Technology platforms for assessment are also helpful in this regard; Codility is a popular cloud-based platform for assessing skills. According to Jeremy Schmidt, director of global talent acquisition for Codility, the platform removes a lot of the unconscious bias that creeps in at the top of the hiring funnel. “It helps give everybody the same opportunity for a role based on their technical skill set rather than their name and where they went to college,” says Schmidt.

Codility helps hiring managers narrow the ever-burgeoning flood of resumes they receive for hot positions. For example, assume Microsoft needs to hire C# engineers. If they post a job, they will likely receive a minimum of 2,000 applications; that number might reach 10,000 if there is no requirement for a four-year degree. “There’s no way for a recruiter to go through all of those to pick out which ones might be the best fit,” says Schmidt.

So the Microsoft hiring manager works collaboratively with the Codility customer service team to define what they’re trying to measure, ultimately putting together a practical candidate assessment that is delivered securely online to the entire group of applicants. “The test measures their skill sets in a certain area. And then [managers] can take the top 50 candidates from the list based on the technical aptitude and start there,” he says. This makes the process much more manageable.

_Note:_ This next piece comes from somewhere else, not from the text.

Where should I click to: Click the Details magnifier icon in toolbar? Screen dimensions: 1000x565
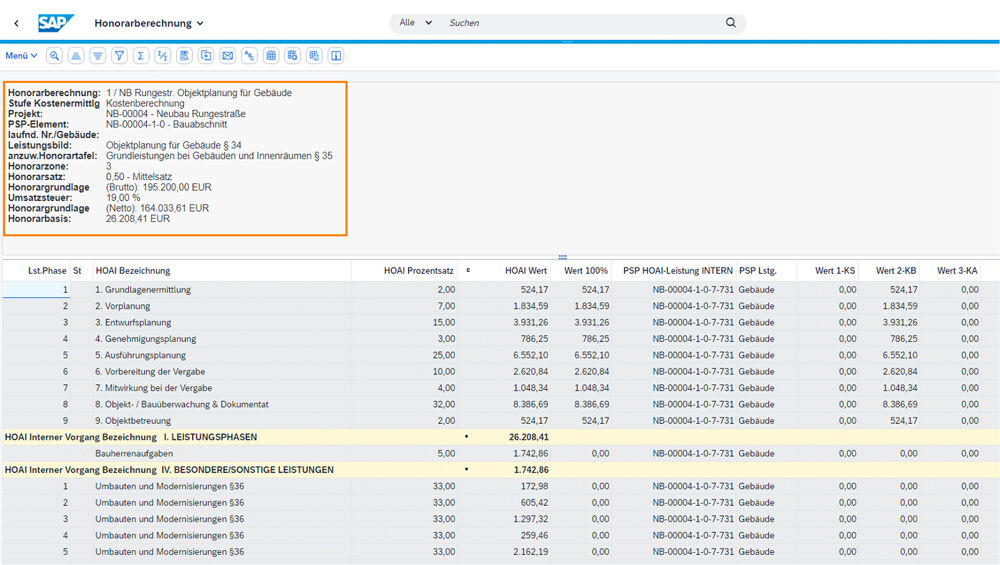click(x=54, y=56)
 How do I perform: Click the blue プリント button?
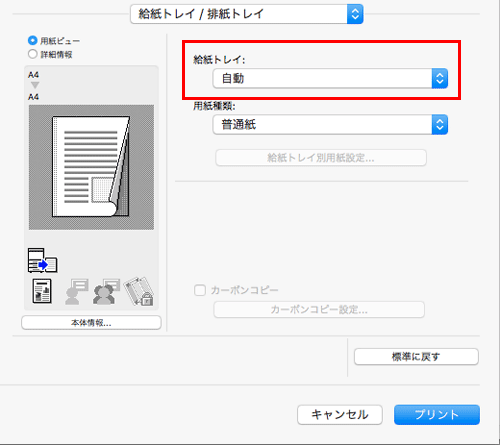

AI also comes to the rescue for one of the most onerous of HR tasks: writing job descriptions. “This is a challenge in so many ways and always has been,” says Bokelberg. “Jobs are constantly evolving. You want to standardize them for efficiency’s sake, but every manager thinks the job they’re hiring for is unique and needs its own description.” AI can provide enormous assistance, he adds, helping identify the right terms in the job description to reach a diverse and qualified pool of candidates.

At the intersection of the Great Resignation, the emerging post-pandemic period, and the work-from-home explosion, there is no question that this is a challenging time for hiring managers. From his vantage point as head of a large staffing firm, Dearth is philosophical.

“Companies are attracting candidates at higher rates and hiring people at very high rates, but they’re also losing talent at really high rates, so many people are looking for new opportunities, in part driven by the new element of remote work,” he says. “It’s just a really dynamic time. There are so many changes in America in the work marketplace right now. Companies are trying to figure this out while at the same time just trying to hire enough to keep the lights on and their digital initiatives going.”